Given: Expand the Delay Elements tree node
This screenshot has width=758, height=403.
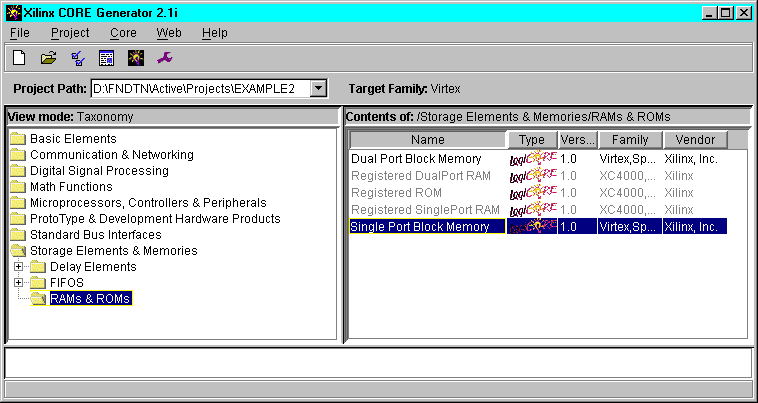Looking at the screenshot, I should (18, 267).
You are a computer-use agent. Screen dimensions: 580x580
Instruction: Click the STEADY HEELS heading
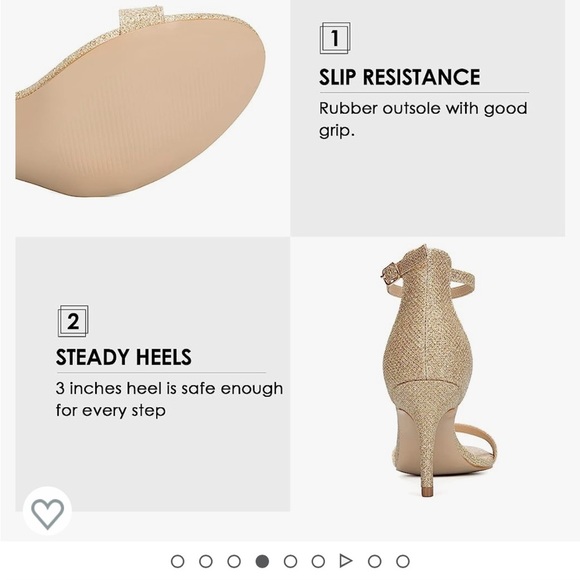tap(124, 357)
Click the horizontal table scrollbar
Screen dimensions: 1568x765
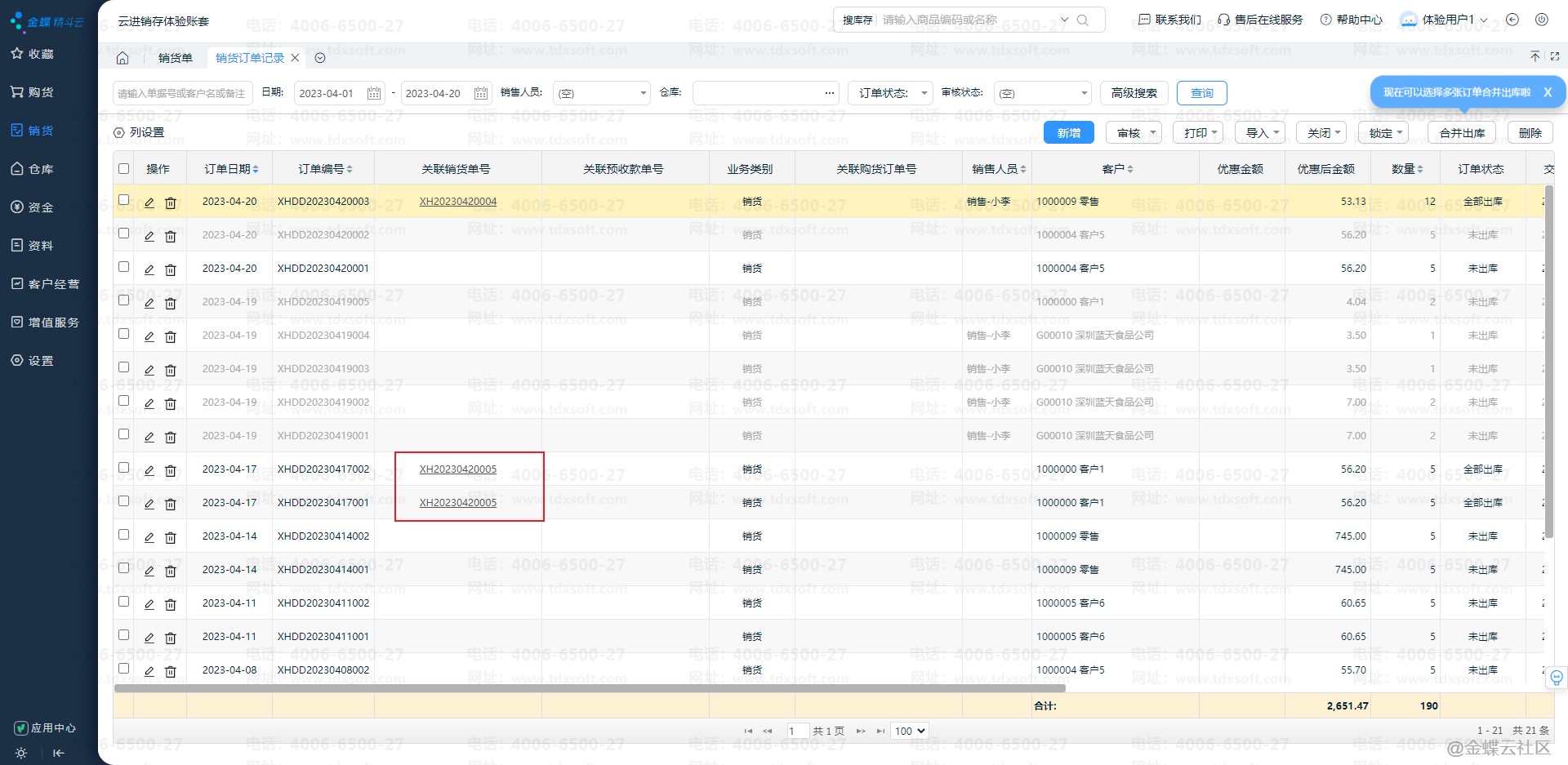pos(588,688)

■ ■ ■ ■

TASK INSTRUCTIONS: The answer must be the lines of the entries above, written out exactly from the first through the one with "Click the horizontal table scrollbar", and no pictures.

TASK RESULT:
Given: Expand the Delay Elements tree node
This screenshot has width=758, height=403.
Looking at the screenshot, I should (18, 267).
You are a computer-use agent. Screen dimensions: 580x580
Instruction: Click the STEADY HEELS heading
tap(124, 357)
Click the horizontal table scrollbar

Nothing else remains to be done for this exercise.